Bharat Kalluri / 2023-06-15
What is self-quantification?
The idea is of collecting data points about thyself, in hope of drawing constructive inferences and use that to make positive changes to lifestyle.
There are many ways this data is useful, every person has multiple dimensions. Tracking will make sure that progress happens in all dimensions.
- Recommendations: This is the most common use case for me. Numerous times in the past, there have been situations where I have referred to the log to lookup good movies / music / books to recommend.
- Anomaly alerts: If I feel like it's been a while since I had gone on a run, I can quickly prove if my running has gone out of progress just by looking up numbers on Strava. Ideally I would want to do that for sleep and all other habits, currently that's not happening. Similarly alerts can be setup on crossing X amount spends in a particular month etc..
- Inferences: I have not explored this yet, but technically correlations can be drawn based on observations with enough data. Corresponding recommendations can also be constructed to achieve a certain goal. For example, number of meetings attended might be directly proportional to the mood at the end of the day. In that case, understanding this phenomena can prove to be very useful. But again, correlation does not imply causation. Its very important not to consider this as absolute truth and take note of this as a possible pointer towards something useful.
For a server or a microservice setup in production. Engineers set up logging, anomaly detection, monitoring and dashboards on each and every service. Why don't we hold our life to the same standard?
The field is still in its early days. There are a lot of private players in this space, who have built a community around each dimension and do the data collection as a part of the product.
Expectations from a product in the stack
- Privacy: This is the top most priority. Health and life data is extremely valuable and there needs to be trust in terms of how the data is handled.

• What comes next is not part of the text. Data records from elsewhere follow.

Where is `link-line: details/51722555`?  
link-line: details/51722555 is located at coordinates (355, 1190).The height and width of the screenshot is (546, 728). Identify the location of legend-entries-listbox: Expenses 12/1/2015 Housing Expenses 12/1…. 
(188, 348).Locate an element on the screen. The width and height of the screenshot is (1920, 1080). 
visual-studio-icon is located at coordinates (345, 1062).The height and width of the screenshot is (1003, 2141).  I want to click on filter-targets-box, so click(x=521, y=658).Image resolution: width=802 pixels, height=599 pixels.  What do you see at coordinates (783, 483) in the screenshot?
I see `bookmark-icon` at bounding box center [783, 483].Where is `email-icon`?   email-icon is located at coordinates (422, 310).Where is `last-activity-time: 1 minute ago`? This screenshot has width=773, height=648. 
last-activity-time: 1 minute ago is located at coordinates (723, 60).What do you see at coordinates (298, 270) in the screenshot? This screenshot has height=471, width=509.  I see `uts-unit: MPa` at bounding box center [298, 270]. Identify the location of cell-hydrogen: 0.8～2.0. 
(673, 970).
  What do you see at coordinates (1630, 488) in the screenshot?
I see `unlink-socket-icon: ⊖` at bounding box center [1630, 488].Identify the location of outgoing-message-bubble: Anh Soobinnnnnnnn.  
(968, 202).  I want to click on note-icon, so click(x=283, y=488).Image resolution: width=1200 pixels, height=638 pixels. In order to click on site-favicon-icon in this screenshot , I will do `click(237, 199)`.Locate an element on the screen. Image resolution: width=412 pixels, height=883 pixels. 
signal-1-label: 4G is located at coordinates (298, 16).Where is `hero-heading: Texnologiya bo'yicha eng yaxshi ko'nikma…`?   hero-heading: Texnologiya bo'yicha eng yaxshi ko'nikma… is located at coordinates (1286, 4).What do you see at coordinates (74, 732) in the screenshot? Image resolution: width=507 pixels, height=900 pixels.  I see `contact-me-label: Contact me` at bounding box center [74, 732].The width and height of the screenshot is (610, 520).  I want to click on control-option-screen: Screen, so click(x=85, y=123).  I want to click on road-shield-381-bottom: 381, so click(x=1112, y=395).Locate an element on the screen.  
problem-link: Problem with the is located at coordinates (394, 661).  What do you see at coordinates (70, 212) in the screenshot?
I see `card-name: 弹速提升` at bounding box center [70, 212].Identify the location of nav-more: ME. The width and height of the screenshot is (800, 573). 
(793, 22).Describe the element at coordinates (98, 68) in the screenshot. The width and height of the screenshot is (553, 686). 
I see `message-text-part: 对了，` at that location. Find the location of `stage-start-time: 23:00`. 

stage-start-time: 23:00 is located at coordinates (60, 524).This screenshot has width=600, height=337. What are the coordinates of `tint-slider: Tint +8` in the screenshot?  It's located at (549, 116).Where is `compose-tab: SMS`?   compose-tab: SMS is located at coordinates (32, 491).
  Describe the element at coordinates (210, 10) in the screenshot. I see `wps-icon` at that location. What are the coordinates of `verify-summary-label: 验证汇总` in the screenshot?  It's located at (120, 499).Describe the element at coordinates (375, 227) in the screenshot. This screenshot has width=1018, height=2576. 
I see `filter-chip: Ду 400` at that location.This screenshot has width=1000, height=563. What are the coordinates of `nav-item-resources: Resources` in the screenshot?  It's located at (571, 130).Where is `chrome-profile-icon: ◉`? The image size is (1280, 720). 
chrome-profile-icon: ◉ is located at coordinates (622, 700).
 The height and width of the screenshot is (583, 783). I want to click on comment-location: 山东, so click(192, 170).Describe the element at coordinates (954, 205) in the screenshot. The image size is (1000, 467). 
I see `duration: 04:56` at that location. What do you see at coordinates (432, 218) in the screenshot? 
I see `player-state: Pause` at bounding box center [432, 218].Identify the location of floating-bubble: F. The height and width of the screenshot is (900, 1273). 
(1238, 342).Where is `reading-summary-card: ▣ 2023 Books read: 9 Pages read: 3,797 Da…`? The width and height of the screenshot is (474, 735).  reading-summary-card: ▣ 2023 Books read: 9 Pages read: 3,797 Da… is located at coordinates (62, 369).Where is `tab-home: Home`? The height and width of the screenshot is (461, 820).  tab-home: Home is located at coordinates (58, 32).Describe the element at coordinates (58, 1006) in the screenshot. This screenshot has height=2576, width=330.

- Exportability: Lock in is a real problem in this domain. Even if interoperability is a long shot, data should at least be exportable so that it can be run through a system and imported in another. Since all players here are private, sometimes some great tools have to be disqualified since they do not support exports. NRC (nike run club) comes to mind.
- Implicit tracking: Tracking should not be a action. If the idea is to go to an app, search and log every song listen. No one would do it. Ideally speaking, tracking should be entirely automated. Search for platforms & hardware which give that power.
Data to collect
- Movies watched: Trakt
- Books read: Goodreads
- Song listening history: Last.fm
- Podcast listening history
- Run tracking: Strava
- Meds intake: Apple Watch
- Heart rate / Beats per minute: Apple Watch
- Sleep tracking: Apple watch
- Mood log: Apple Watch
- Travel log
- Food intake
- Financial Transactions: Fold with account aggregator (massive downside, they don't allow export)
- Videos watched (possible through scraping history)
- Websites visited: Firefox
- Sleep tracking: Apple Watch
- Online Purchasing history
- Phone calls
State of things
It is actually pretty disappointing to see that there are not a lot of open source customer facing solutions in this space, but that is expected since the field is evolving I guess. I plan on developing something here sometime soon.
This is a fairly new and sensitive field. Most of this information is highly sought after by advertisers since this is gold in terms of ad personalization and that turns out to be a very important point to consider. Although tracking and data analytics is a solved problem, noticing anomalies and coming out with actionable insights is something people are still figuring out.